Goldstone’s retraction should teach humility to anyone dealing with the news streaming out of the Middle East nowadays. Even a committee of experienced judges was misled by mere facts, as the tragic circumstances of the death of 29 members of the Simouni family illustrate. In the report, their fate served as a prime example for Israel’s supposedly intentional killing of Gaza’s civilians. Now Goldstone admitted this conclusion was false. The army committed a fatal mistake, not a war crime.

But if a panel of carefully deliberating judges can err so patently, how often must journalists and readers be wrong when they reach conclusions at the spur of a moment, with only a fraction of the resources and the time of a UN investigative committee at their disposal?
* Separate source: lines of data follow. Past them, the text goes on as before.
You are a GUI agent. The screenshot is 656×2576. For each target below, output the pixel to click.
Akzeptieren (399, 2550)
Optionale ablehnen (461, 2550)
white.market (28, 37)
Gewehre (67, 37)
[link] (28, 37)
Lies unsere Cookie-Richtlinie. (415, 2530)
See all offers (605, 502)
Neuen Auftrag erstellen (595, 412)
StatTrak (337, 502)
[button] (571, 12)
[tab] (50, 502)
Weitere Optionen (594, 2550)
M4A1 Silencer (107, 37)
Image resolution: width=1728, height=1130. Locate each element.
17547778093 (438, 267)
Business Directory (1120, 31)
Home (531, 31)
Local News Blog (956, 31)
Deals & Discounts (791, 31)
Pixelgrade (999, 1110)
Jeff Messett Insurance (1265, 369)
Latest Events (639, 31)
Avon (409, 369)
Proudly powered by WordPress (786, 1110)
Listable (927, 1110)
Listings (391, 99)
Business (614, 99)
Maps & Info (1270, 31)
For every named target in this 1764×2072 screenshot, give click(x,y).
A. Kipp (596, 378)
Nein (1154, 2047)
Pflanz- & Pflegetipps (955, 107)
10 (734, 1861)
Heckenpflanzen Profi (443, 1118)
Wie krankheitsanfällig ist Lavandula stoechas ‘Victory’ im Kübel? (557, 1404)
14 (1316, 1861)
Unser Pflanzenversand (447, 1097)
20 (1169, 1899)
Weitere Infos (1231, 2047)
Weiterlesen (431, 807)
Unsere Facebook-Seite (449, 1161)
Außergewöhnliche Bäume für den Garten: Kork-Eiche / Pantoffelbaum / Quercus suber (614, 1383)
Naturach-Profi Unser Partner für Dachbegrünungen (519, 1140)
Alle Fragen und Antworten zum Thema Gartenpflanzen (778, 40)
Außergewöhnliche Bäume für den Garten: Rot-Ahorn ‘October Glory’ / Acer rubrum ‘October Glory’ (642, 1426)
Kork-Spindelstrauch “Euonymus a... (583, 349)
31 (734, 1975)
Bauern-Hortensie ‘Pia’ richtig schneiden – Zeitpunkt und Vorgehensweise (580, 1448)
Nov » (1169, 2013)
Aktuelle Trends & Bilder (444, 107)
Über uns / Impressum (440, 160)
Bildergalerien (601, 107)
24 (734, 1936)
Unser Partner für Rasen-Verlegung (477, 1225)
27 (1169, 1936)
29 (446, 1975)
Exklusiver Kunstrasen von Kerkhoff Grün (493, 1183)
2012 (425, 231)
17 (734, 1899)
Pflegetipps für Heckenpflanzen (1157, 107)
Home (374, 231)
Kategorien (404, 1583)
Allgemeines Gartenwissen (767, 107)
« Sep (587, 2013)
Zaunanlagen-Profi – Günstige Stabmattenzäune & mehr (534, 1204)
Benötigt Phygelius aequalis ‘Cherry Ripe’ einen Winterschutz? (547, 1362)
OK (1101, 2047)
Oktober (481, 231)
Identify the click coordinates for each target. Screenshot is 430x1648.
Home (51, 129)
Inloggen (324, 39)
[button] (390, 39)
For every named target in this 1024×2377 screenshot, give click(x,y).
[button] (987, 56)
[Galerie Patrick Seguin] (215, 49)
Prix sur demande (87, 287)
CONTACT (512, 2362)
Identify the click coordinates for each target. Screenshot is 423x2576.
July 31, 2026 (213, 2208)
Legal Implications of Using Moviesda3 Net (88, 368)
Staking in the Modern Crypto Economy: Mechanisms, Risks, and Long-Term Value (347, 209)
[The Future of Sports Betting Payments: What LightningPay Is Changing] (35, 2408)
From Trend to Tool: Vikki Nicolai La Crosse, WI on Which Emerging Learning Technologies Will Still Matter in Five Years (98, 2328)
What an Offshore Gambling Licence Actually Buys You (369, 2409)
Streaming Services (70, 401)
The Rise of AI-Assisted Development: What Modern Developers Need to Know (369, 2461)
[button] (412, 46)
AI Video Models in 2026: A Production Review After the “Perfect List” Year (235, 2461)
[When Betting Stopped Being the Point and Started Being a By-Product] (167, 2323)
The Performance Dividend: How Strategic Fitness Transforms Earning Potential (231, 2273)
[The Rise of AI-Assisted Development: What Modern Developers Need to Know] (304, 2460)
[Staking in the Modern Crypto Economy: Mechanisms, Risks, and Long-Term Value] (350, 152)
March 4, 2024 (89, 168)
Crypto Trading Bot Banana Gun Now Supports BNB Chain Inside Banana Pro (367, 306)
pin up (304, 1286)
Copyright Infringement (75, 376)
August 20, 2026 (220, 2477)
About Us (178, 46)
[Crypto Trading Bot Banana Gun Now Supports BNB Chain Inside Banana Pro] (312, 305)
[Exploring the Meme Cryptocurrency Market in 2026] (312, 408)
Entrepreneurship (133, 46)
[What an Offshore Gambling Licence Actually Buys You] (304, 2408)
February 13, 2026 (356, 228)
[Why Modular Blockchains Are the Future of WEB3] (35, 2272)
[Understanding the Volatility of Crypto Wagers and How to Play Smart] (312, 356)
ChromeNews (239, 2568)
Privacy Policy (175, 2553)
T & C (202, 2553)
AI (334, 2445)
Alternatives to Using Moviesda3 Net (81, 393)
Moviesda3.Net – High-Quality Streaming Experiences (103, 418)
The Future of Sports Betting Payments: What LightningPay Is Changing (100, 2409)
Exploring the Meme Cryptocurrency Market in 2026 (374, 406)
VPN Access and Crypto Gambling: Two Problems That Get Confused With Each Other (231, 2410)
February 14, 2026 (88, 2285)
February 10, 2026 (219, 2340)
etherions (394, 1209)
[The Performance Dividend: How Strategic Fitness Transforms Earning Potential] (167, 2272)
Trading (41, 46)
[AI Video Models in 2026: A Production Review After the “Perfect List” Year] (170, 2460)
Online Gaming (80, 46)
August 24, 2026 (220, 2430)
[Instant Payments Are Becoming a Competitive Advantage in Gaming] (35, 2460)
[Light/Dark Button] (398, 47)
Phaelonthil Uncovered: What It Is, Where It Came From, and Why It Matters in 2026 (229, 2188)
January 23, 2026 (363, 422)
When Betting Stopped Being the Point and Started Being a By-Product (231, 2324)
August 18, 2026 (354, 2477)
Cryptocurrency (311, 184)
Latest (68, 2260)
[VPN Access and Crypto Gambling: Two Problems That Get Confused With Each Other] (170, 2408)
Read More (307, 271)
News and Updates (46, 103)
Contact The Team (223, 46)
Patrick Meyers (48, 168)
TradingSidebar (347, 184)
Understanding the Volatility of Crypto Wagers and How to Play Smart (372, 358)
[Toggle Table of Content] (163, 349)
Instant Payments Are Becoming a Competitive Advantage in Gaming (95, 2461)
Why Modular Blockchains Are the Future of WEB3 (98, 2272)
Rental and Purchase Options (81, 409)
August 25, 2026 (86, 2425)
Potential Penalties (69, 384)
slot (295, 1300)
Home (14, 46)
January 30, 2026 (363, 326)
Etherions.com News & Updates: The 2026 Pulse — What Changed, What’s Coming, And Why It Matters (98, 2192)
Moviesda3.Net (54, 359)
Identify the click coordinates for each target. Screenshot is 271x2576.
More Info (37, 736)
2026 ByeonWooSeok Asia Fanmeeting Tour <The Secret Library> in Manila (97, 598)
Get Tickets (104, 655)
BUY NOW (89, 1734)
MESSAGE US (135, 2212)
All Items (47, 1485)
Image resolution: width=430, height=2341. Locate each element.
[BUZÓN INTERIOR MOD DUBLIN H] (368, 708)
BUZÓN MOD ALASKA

Only the right context turns a series of facts into meaningful analysis. But in today’s Middle East, facts and frameworks are rarely sufficiently clear.

The newest upheaval in Syria is a good example: In a land of 22 million inhabitants, should 63, or more than 160, dead protesters be considered many or relatively few? Are 2000 demonstrators in a police state the beginning of a popular uprising or the end of a fringe movement? Are we being duped by youtube- and facebook-experts who cater to sensation-hungry media, or are we witnessing a revolution about to unseat another dictator?

These questions spring up all over the region: In Libya, the West supports a coalition of forces barely understood in the, so far unproven, hope that their behavior will prove to be more ethical than their predecessor. In Bahrain, Yemen and Egypt the outcome and nature of the revolutions remain unclear. Only retrospect can provide definitive answers. Until this hindsight is available, one should not rush one’s judgment.